## Task statement
Continue the passage on cricket calling rhythms in the field and the laboratory, picking up after its final sentence.

## Excerpted text
● ● ●

Unlike in their natural environment, crickets recorded in isolation in the laboratory are not affected by acoustic competitors (both conspecific and heterospecific) or eavesdropping predators. The patterns observed in artificial conditions are thus more likely to reflect the intrinsic circadian clock (Tan & Robillard, 2021) or abiotic factors. Therefore, by comparing patterns observed in the field and laboratory, we can screen for potential biotic factors, such as acoustic competitors, influencing the circadian rhythm in the natural environment. Although Riede (1996, 1997) investigated the acoustics interactions of crickets and cicadas in Southeast Asia, studies combining laboratory and field data have not been undertaken for eneopterines and other Southeast Asian crickets.

● ● ●

## Dataset rows
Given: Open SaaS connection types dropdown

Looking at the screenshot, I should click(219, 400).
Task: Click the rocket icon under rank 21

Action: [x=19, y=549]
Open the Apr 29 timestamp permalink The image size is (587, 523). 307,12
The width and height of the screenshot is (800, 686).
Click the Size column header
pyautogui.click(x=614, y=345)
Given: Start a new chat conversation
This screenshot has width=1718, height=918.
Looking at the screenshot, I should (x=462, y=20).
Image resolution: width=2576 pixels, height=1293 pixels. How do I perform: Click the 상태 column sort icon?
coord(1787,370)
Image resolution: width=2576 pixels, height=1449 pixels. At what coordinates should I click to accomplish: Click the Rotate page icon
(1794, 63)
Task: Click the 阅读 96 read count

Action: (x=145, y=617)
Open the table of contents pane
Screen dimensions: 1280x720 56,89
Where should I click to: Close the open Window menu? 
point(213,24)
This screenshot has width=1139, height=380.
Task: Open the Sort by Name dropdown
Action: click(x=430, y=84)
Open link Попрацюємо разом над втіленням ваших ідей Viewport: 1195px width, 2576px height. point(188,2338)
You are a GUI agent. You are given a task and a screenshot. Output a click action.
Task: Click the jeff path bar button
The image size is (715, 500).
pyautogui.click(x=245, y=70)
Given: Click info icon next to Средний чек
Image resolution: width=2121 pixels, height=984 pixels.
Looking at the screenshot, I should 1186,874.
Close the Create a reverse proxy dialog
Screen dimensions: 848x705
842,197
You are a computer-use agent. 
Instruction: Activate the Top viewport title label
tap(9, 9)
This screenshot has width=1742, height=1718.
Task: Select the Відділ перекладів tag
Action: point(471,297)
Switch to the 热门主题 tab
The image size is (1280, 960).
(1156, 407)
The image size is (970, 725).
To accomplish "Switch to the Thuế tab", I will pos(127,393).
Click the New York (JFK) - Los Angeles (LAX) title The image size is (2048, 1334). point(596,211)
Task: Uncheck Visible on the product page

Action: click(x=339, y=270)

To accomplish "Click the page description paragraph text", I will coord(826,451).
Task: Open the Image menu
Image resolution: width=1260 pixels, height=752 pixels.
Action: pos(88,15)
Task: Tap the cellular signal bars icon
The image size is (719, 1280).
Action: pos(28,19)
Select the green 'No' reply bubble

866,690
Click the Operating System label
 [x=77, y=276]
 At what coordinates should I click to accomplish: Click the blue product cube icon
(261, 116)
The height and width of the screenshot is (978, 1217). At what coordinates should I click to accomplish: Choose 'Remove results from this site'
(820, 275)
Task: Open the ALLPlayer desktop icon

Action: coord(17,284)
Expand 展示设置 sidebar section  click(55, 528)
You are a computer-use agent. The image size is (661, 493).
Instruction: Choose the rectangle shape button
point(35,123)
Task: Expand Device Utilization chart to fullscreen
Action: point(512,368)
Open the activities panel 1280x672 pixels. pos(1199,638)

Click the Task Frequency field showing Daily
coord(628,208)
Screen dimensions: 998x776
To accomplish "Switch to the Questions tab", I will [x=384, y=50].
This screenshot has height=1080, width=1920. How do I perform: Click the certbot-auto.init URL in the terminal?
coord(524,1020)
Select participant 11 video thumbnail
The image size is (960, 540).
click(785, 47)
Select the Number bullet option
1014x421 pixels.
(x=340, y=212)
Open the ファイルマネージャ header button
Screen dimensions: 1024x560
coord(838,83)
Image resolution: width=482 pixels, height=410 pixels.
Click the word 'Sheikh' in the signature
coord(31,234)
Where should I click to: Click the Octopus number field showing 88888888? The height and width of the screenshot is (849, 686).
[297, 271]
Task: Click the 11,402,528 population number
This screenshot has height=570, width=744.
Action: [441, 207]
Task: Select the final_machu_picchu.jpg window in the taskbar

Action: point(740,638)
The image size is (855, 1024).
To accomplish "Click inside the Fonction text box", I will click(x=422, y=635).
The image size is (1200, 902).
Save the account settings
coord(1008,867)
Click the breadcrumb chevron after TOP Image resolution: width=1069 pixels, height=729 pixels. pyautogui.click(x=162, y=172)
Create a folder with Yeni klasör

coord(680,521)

● ● ●

## Expected answer
In this study, we focus on the lebinthine cricket species Lebinthus luae Robillard & Tan, 2013 from Singapore, which produces broad-spectrum calls with a peak frequency of 18 kHz (Robillard & Tan, 2013) and exhibits two diurnal and one nocturnal peaks in calling activity in the laboratory (Tan & Robillard, 2021). In forests where L. luae are found, other singing insects exist that could potentially interfere with crickets’ ability to communicate. At least two cicada species commence singing around sunrise, generating a chorus that coincides with the increase in calling activity of L. luae in the laboratory. There are also low-frequency calling cricket and katydid species that have been described as largely nocturnal. We had two goals for this study. First, we tested whether the circadian rhythm in L. luae calling activity differs significantly between data collected in the field and in the laboratory. Second, we investigated potential overlap in the timing and frequency of L. luae calls with cicada choruses (i.e., ensembles of cicadas calling at the same time) and calls of other species of crickets and katydids in the same localities, particularly focusing on the sunrise period.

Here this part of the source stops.